Q4 (right triangle consecutive integers)

One leg = 9. Let other leg = n and hypotenuse = n+1 (consecutive integers). 9^2 + n^2 = (n+1)^2 → 81 + n^2 = n^2 + 2n + 1 → 81 = 2n + 1 → 2n = 80 → n = 40. Hypotenuse = 41. Perimeter = 9 + 40 + 41 = 90. Student answer: 90 — Correct.

3) ACARA v9 mapped rubric and evaluation (summary)

Mapping focus: Number and Algebra & Measurement and Geometry — expected outcomes for Year 8–9 (problem solving, reasoning, procedural fluency).
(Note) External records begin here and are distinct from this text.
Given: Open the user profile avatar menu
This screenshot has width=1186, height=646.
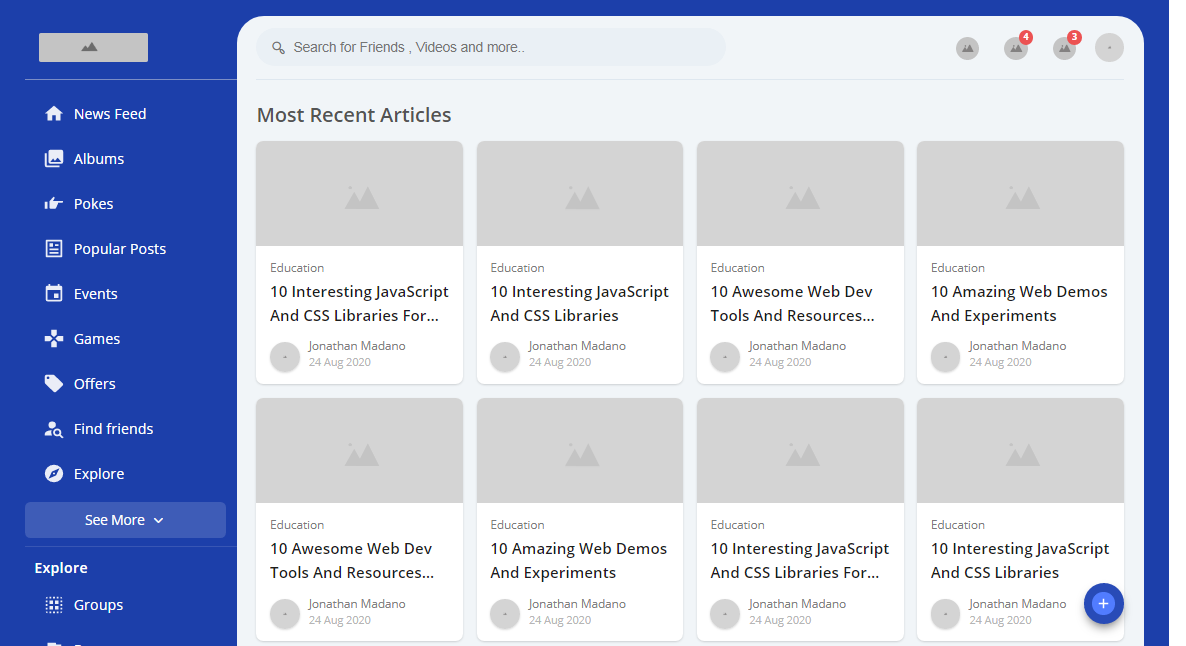Looking at the screenshot, I should (x=1109, y=48).
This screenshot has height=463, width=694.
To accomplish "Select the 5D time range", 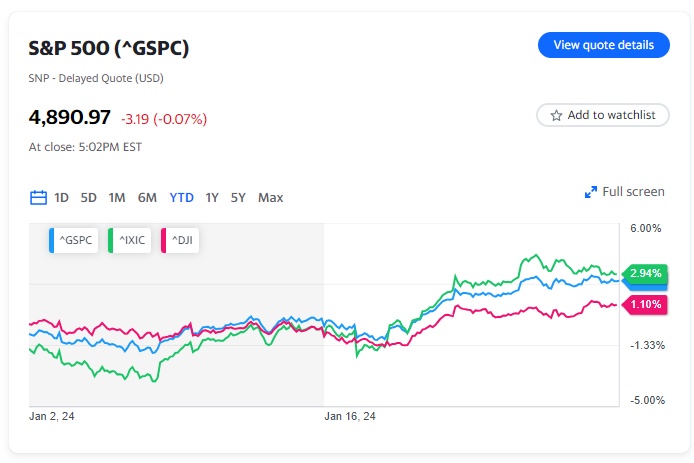I will click(89, 197).
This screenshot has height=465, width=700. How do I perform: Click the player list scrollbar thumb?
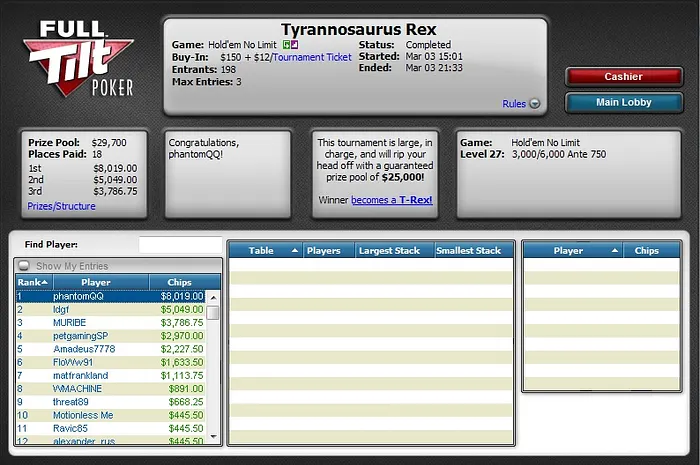[213, 311]
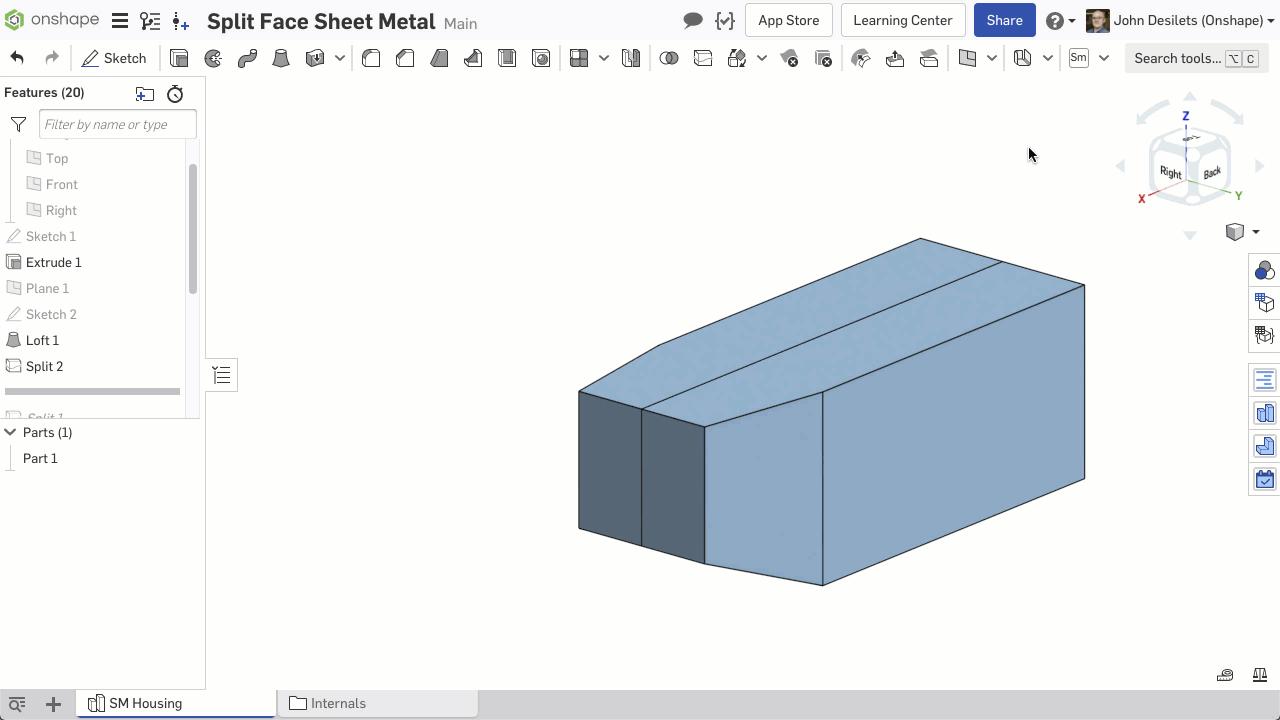Screen dimensions: 1280x720
Task: Toggle the feature list filter funnel
Action: pyautogui.click(x=18, y=124)
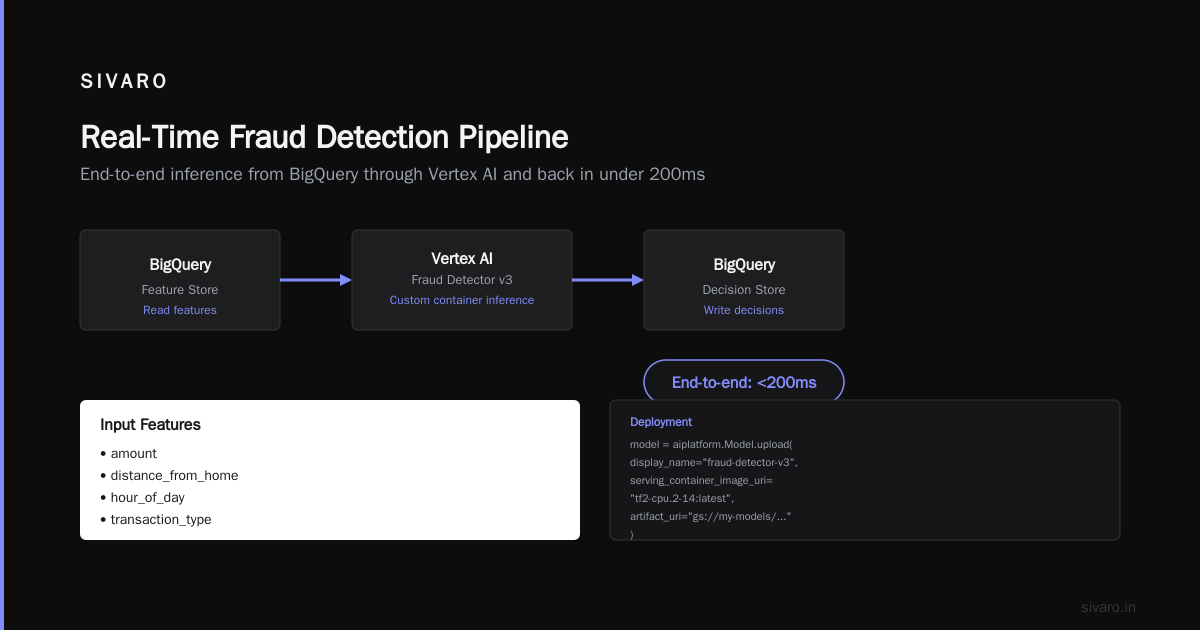This screenshot has width=1200, height=630.
Task: Open the Read features link
Action: tap(180, 310)
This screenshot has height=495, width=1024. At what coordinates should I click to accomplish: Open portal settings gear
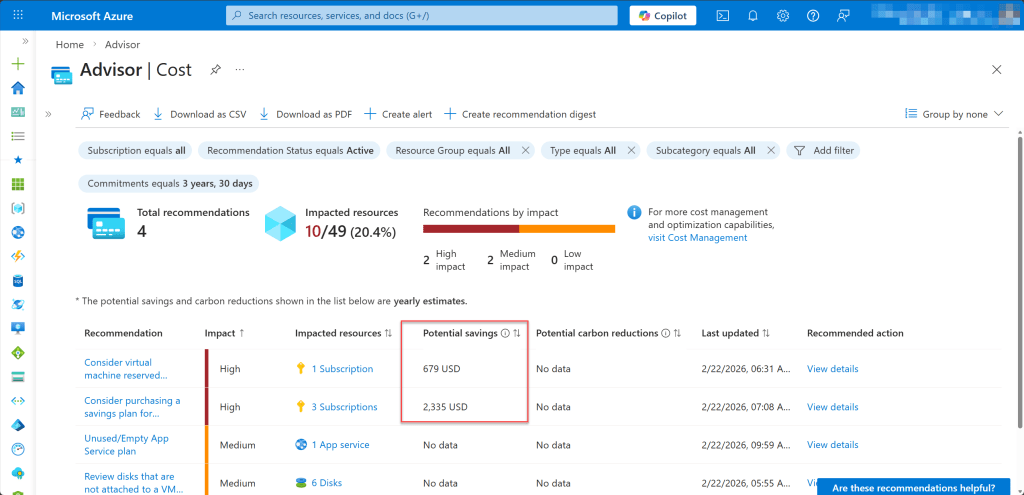(783, 16)
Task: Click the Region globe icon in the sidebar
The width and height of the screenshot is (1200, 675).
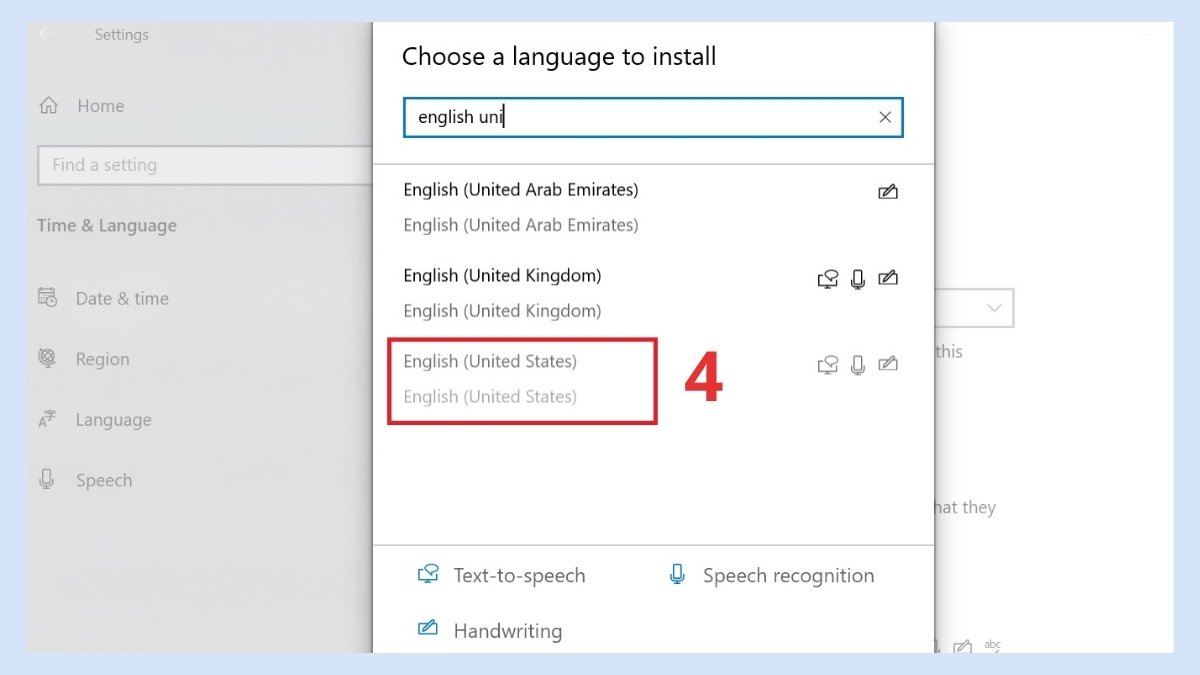Action: pyautogui.click(x=47, y=358)
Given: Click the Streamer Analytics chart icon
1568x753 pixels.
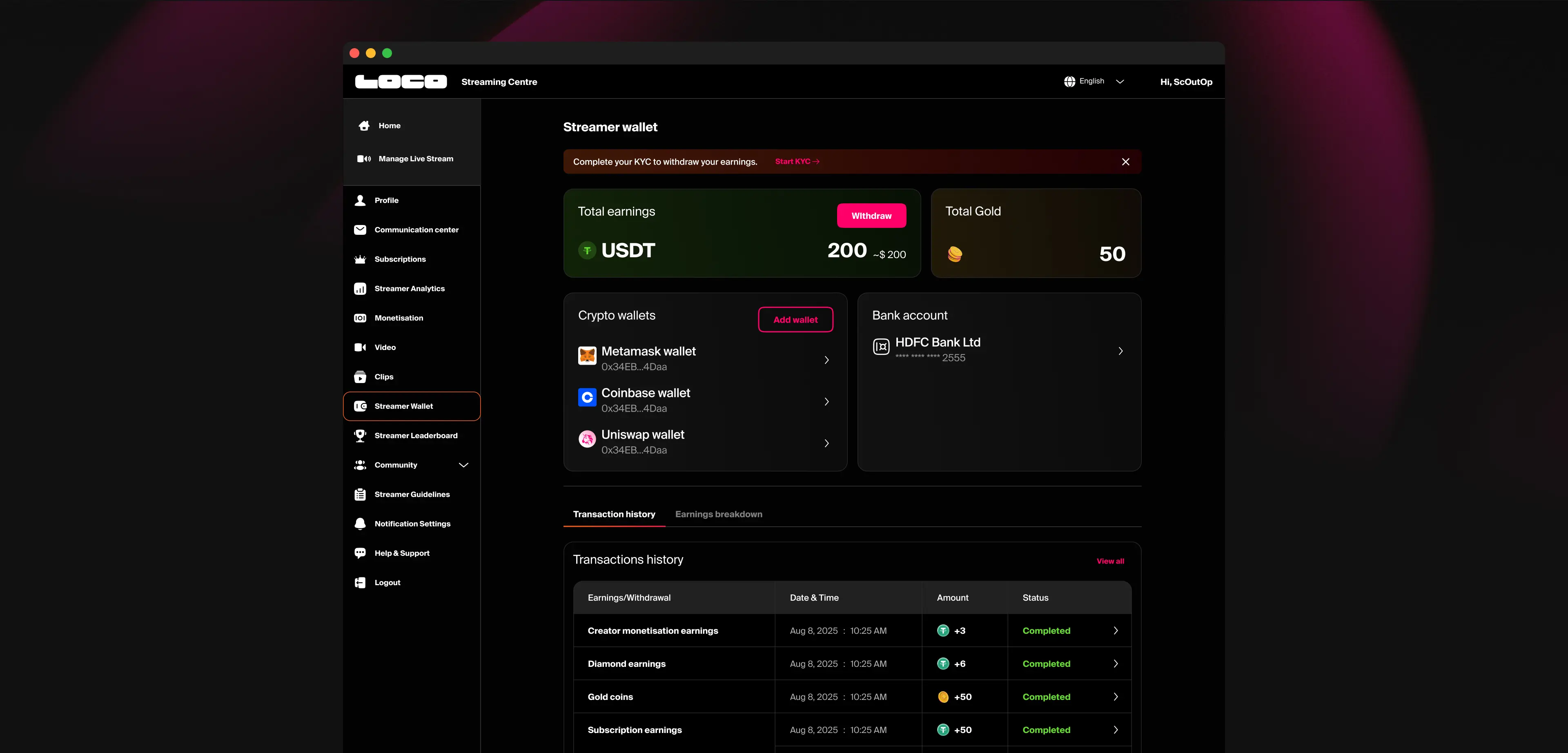Looking at the screenshot, I should [x=360, y=289].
• Understanding: Demonstrates correct interpretation of geometry and Pythagoras (Exceeds).
• Procedural Fluency: Correct computations and algebraic steps for all four problems (Exceeds).
• Problem Solving: Chooses appropriate models (triangle height, rope as two segments, rectangle/distance choices) (Achieving→Exceeding).
• Communication & Reasoning: Solutions are concise; could add brief justification for the choice that minimizes distance in Q1 (Achieving).

4) Scores (suggested)

• Q1: 4/4 – correct; good interpretation leading to minimum = 4.
• Q2: 4/4 – correct and efficient.
• Q3: 4/4 – correct modelling and arithmetic.
• Q4: 4/4 – correct algebra and perimeter.
• Overall: 16/16. Level: Exceeding expectations for Year 8–9 geometry and number skills.

5) Teacher comment (ACARA-aligned, direct Amy Chua cadence, ~300 words)

You got every answer right. Do not misunderstand this praise for softness. Precision is not optional; it is the minimum. You read problems, picked the right models, and executed Pythagoras and simple algebra without hesitation. That is good. Better, you showed correct interpretation where many students trip: the slackrope is two straight segments, not a curve; the isosceles height comes straight from area; the right triangle with consecutive integers reduces to a tidy linear equation. Excellent.

Now the sharpening. For Q1 the wording can be ambiguous; you must always state your assumed configuration and why it gives the minimum. In future, write one sentence: “I assume FI is a diagonal because... therefore the remaining side equals...” That small habit prevents careless loss of marks. For Q3, state explicitly that rope length equals sum of two straight-line distances—some markers demand the model be described in words. For Q4, show the algebraic step that cancels n^2 so markers see the logic at a glance.

Keep practicing: pick 10 mixed problems each week that force you to choose models (area → height, geometry → algebra). Drill mental arithmetic and Pythagorean triples so computation never slows you. You have the right instincts; now add relentless clarity. Aim for the student who writes like a mathematician: assume nothing, justify everything, compute cleanly. Then you will stop being merely correct and become unmissable.